-- Information supplied follows --
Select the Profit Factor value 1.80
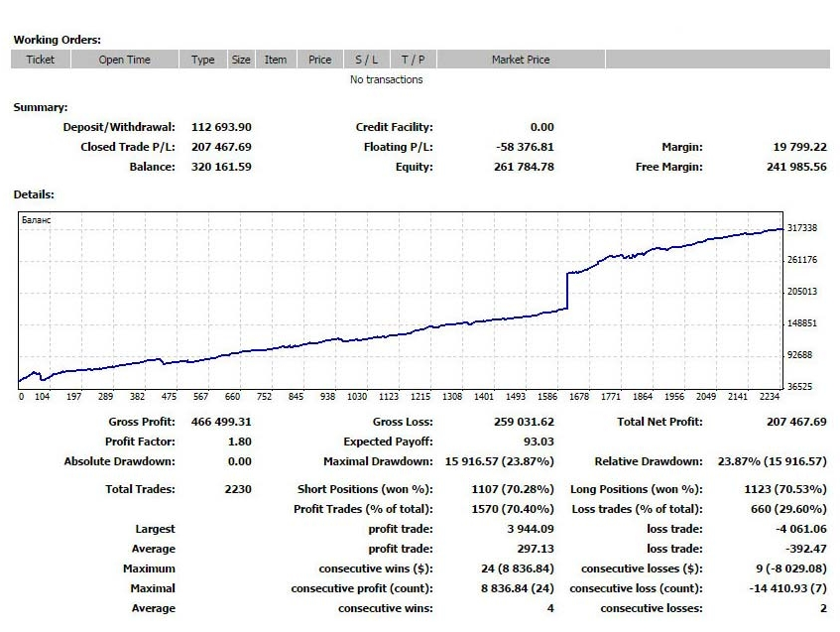The image size is (840, 632). (239, 442)
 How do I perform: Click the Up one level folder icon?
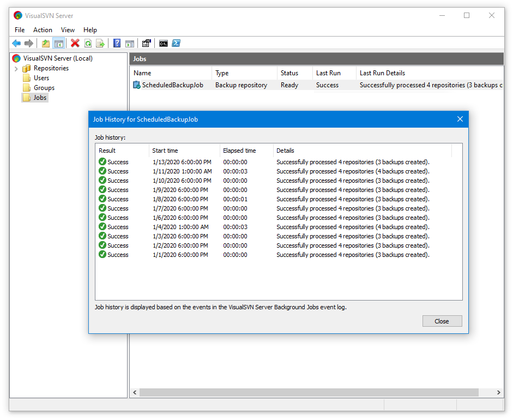pos(46,44)
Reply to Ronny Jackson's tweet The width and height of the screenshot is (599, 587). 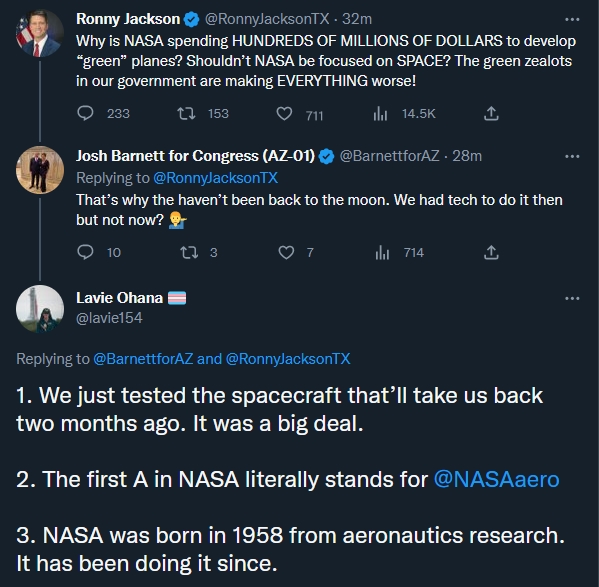pos(85,113)
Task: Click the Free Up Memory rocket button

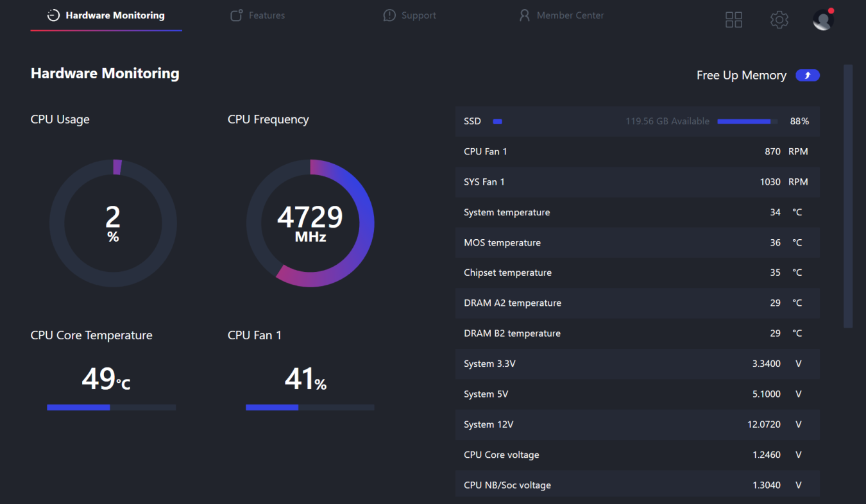Action: pos(808,76)
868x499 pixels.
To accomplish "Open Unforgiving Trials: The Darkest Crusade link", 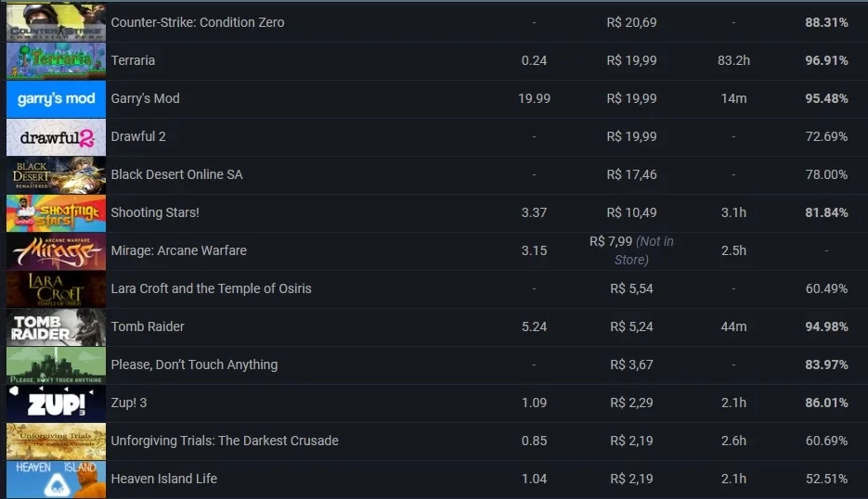I will tap(225, 441).
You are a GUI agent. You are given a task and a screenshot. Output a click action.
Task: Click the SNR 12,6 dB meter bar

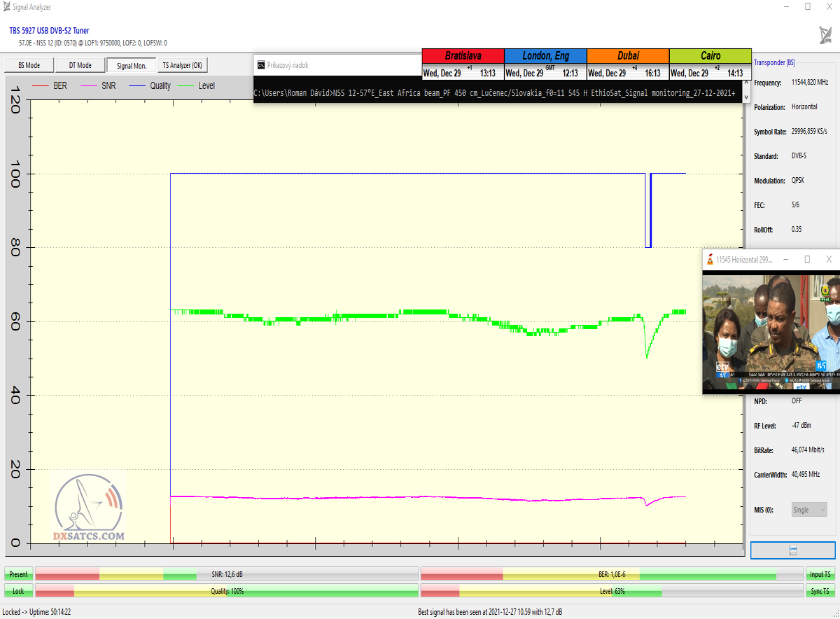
-- Information supplied concluded --
Exercise instructions | Working from the line that contains "You are a GUI" to the last line of the listing, please quote each line exactly, pictures excluded.

Answer to this task |
You are a GUI agent. You are given a task and a screenshot. Output a click action.
Task: Click the SNR 12,6 dB meter bar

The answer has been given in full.